En 2019, au Bénin, des organisations de jeunes, des ONG et le Fonds des Nations Unies pour la Population ont décidé ensemble de lancer une consultation pour recueillir les voix des filles : leurs rêves, projets et aspirations ; leurs besoins et potentielles barrières. Cela a été une réussite car des jeunes activistes sur le terrain ont été associés. C’est un aspect très capital.

L’année dernière, en prélude à la journée du 20 novembre, l’association nationale du Conseil des enfants du Bénin avait organisé un forum national des enfants. Dans ce cadre une centaine d’enfants représentatifs de tout le pays ont répondu ensemble à une question : Quel est le Bénin dont nous rêvons ?

Ils ont répondu que nous rêvons d’un Bénin où les enfants sont protégés, où les auteurs des violations des droits de l’enfant sont punis et où la participation de l’enfant est une réalité, d’un Bénin dans lequel les enfants ont droit à une éducation de qualité et où les enfants les plus pauvres reçoivent de l’État un soutien pour leur scolarisation, d’un Bénin où les enfants se portent bien, mangent à leur faim et ne meurent plus.  

Ces préoccupations ont fait l’objet d’un plaidoyer devant les ministres du Benin.
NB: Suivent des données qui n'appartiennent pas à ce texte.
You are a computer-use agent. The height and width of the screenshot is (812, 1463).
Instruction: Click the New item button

Ils ont pris des engagements. Ils prennent toujours des engagements. Des efforts sont faits. Des actes posés. Mais la taille des discours dépasse encore la taille des actions. Il n’y a pas d’espaces pour permettre aux enfants d’exiger une redevabilité. Si des engagements sont pris, des investissements faits, pourquoi les droits des enfants n’avancent pas ?
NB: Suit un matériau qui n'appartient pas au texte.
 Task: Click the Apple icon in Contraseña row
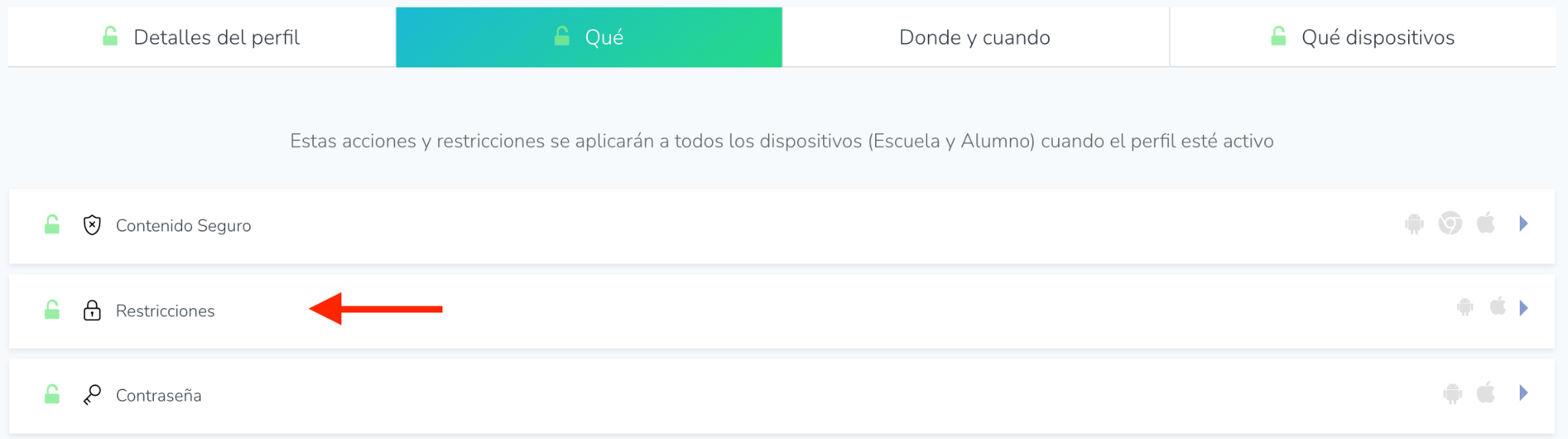click(1485, 393)
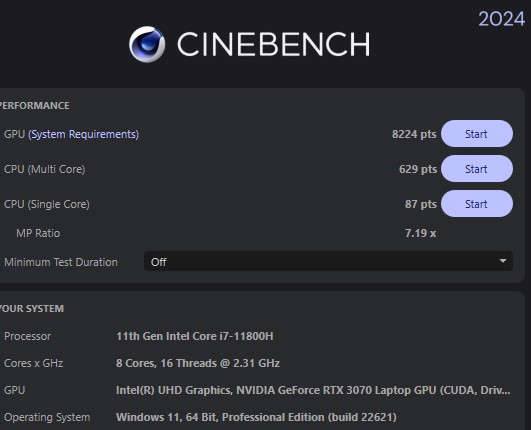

Parce que tous les engagements ne sont pas respectés. Et il faut pouvoir exiger des réponses et relancer les actions. Les enfants ni les jeunes ne sont pas formés pour demander des comptes aux autorités. C’est une faille qui ne fait pas avancer la promotion des droits des enfants.
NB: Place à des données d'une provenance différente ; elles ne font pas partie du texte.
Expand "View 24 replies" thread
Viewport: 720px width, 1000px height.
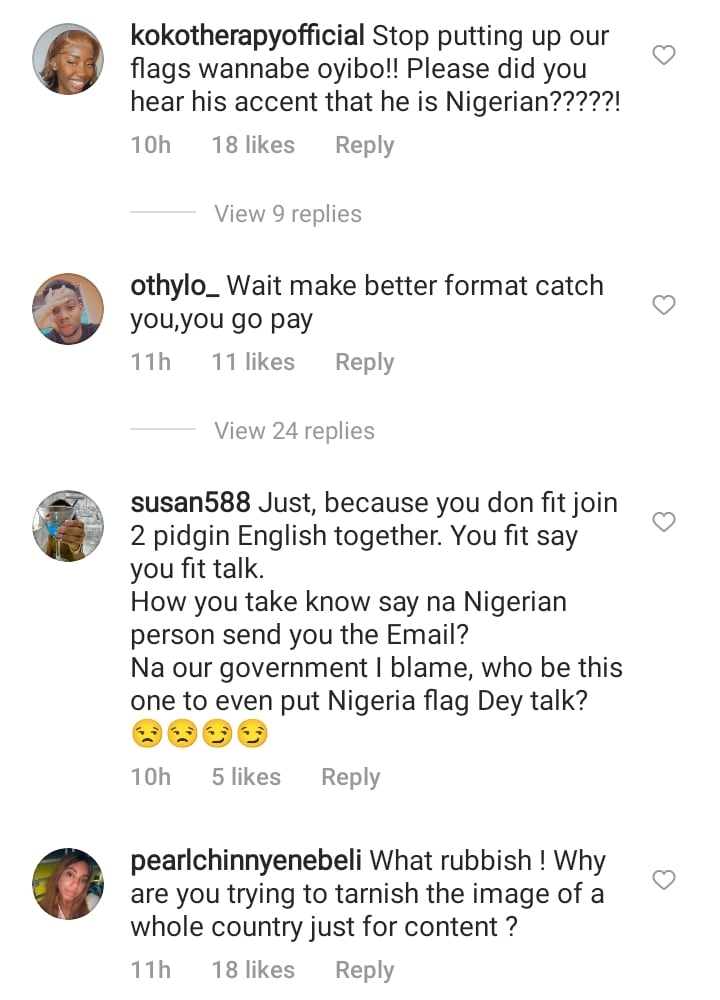click(x=294, y=431)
Les jeunes au Benin ont besoin de se constituer en réseau et en coalition pour un activisme impactant qui fasse évoluer les droits des enfants. Un paquet d’accompagnement technique et financier de ces jeunes serait un grand atout pour développer leur activisme. Lorsqu’ils sont en rang dispersés, la voix des jeunes ne porte pas auprès des autorités. 

A l’occasion de la Journée Internationale de la Fille en 2019, dans le cadre de la campagne « Aux filles l’égalité » de Plan International, j’ai fait un plaidoyer au nom de 25 organisations de jeunesse devant la ministre des affaires sociales du Benin au sujet des violences subies par les filles dans les communautés. Après cette action, la ministre a initié une campagne sur l’image de soi et l’estime de soi pour les filles. C’est une première au Benin.

Mon rêve n’est pas de participer à des tables rondes simplement. Non. Mais de faire partie d’un mouvement. M’assoir là où les choses se décident pour moi et pour les enfants. Là où j’aurai une voix. Le Benin est un pays prioritaire pour la France en termes d’aide au développement. Il est temps d’arrêter des investissements pour les enfants et les jeunes sans les associer. Avec nous, vos investissements seront faits là où il faut et les droits de l’enfant avanceront.

La rencontre avec le Plan des jeunes (PDJ)

Durant mon séjour, en prélude à ma participation à la table ronde objectif enfance, j’ai rencontré le Plan Des jeunes (PDJ). Ce sont des jeunes bénévoles engagés auprès de Plan International France pour les droits des enfants et l’égalité filles-garçons. Ces jeunes constituent le conseil consultatif de leurs paires aux côtés de Plan International France. Ils mènent plusieurs actions pour les droits des enfants et l’égalité filles-garçons avec Plan International France.

La discussion avec ces semblables à moi a été très intéressante. J’ai partagé les raisons pour lesquelles je me suis engagée, comment mon engagement se traduit en actions, nos liens avec les autorités et les avancées constatées. Des questions m’ont été posées. J’y ai répondu et elles m’ont permis de clarifier encore l’engagement des jeunes au Bénin pour les droits des enfants.

Pour l’histoire, c’est à la suite d’un appel à candidature lancé dans la sous-région par Plan International West and Central Africa que j’ai postulé en Novembre 2019 pour porter la voix des enfants et des jeunes à la table ronde objectif enfance. Ma participation à la table ronde objectif enfance m’a permis non seulement de porter un plaidoyer mais de voir l’espoir et les perspectives qu’ont les enfants et les jeunes pour leur implication concrète.